Ein gutes Beispiel gibt mir die junge Frau, von der ich diese Woche gelesen habe. Eine Jura-Studentin aus Berlin. Sie engagiert sich in einem Verein, der Geflüchteten in Rechtsfragen beisteht. Sie ist gerade auf einer der griechischen Inseln, auf Chios. Sie berät Menschen, die dort anstranden.
Syrer z.B., die auf ihrer Odyssee nun auch aus der Türkei geflohen sind. Und die Schreckliches berichten. Die junge Frau bereitet sie auf die Gespräche im Rahmen des Asylverfahrens vor. Sie sagt, worum es geht und was ihre Rechte sind. Denn woher sollen sie das wissen.

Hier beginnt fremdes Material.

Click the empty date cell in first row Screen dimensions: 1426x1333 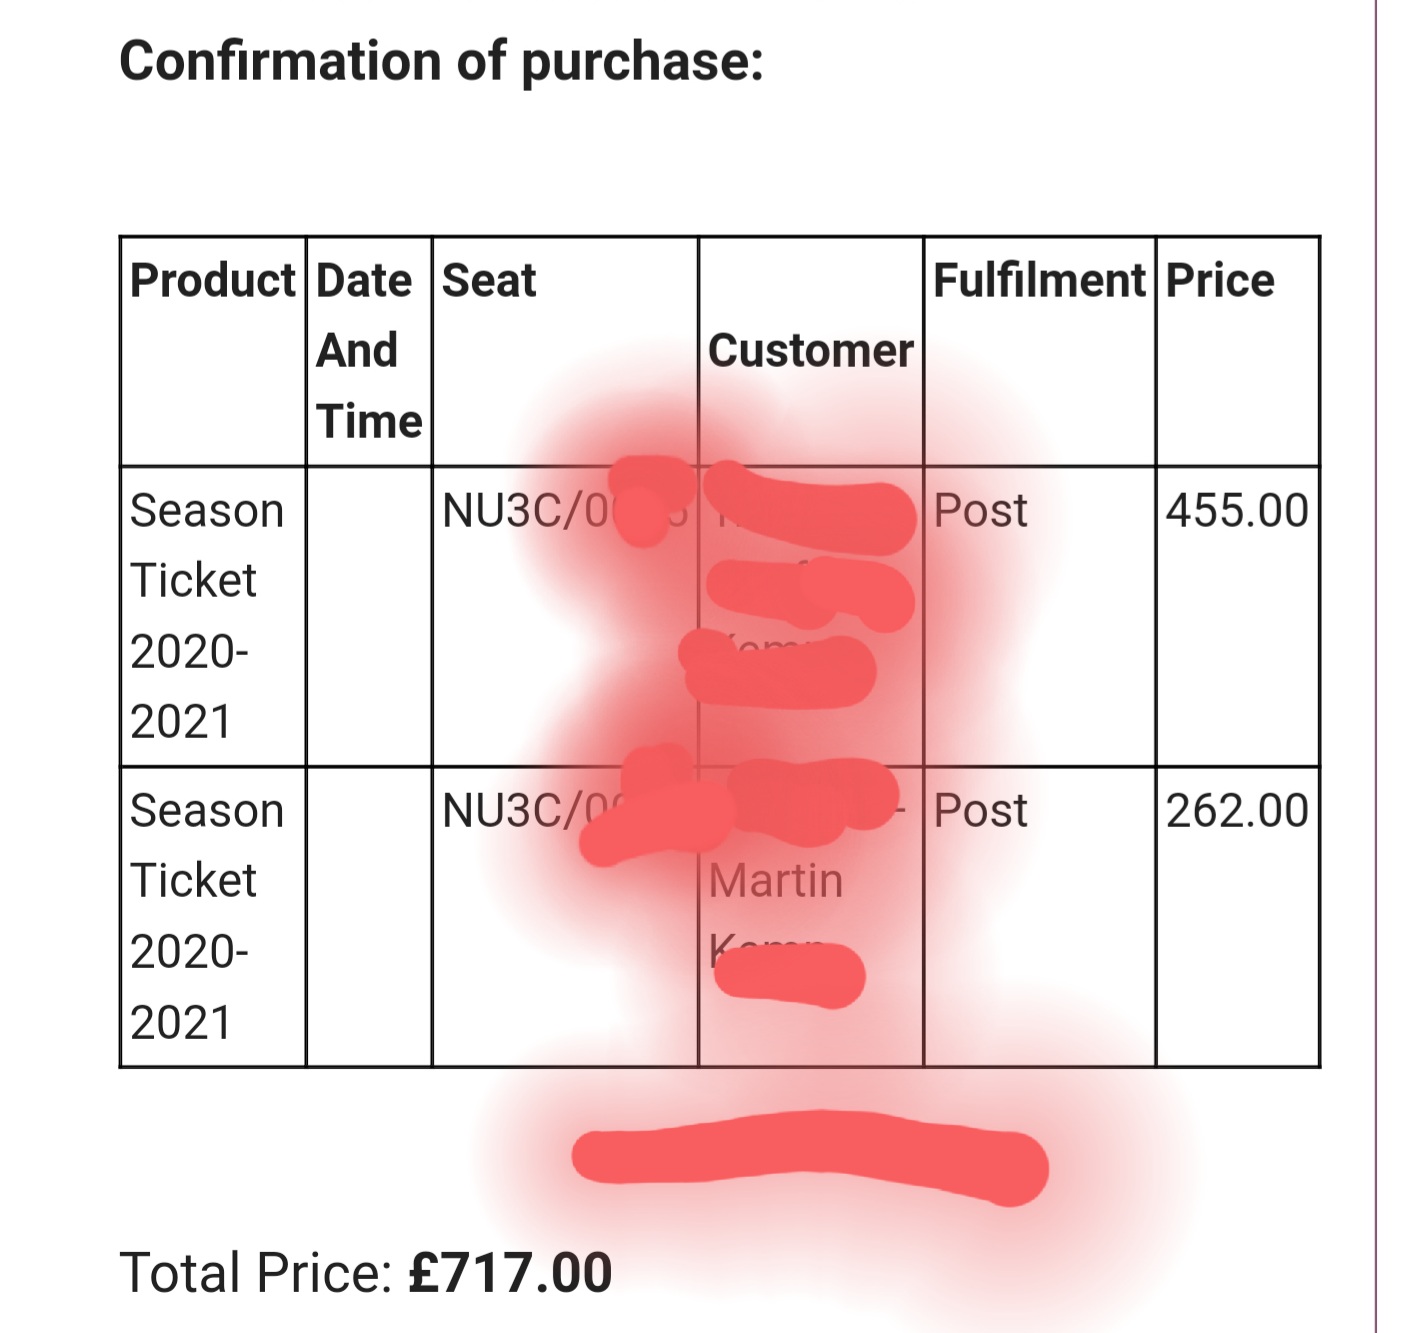point(369,616)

Diese junge Frau, Donata heißt sie, geht aufrecht, klar und selbstbewusst ihren Weg. Sie ist Juristin, also berät sie in Rechtsfragen. Sie tut, was sie gut kann. Wohlwissend, dass sie keinen Applaus dafür erwarten kann.
Tu, was du gut kannst. Setz deine Potentiale ein. Da, wo dein Mitgefühl sitzt, da geht dein Weg lang. Aber geh ihn auch! Nüchtern und pragmatisch. So lerne ich es von Donata.
Ob man nun Rosen dafür bekommt oder Schelte. Ob die Masse „Hosianna“ ruft oder „kreuzige“. Wer mitfühlt, ist in bester Gesellschaft.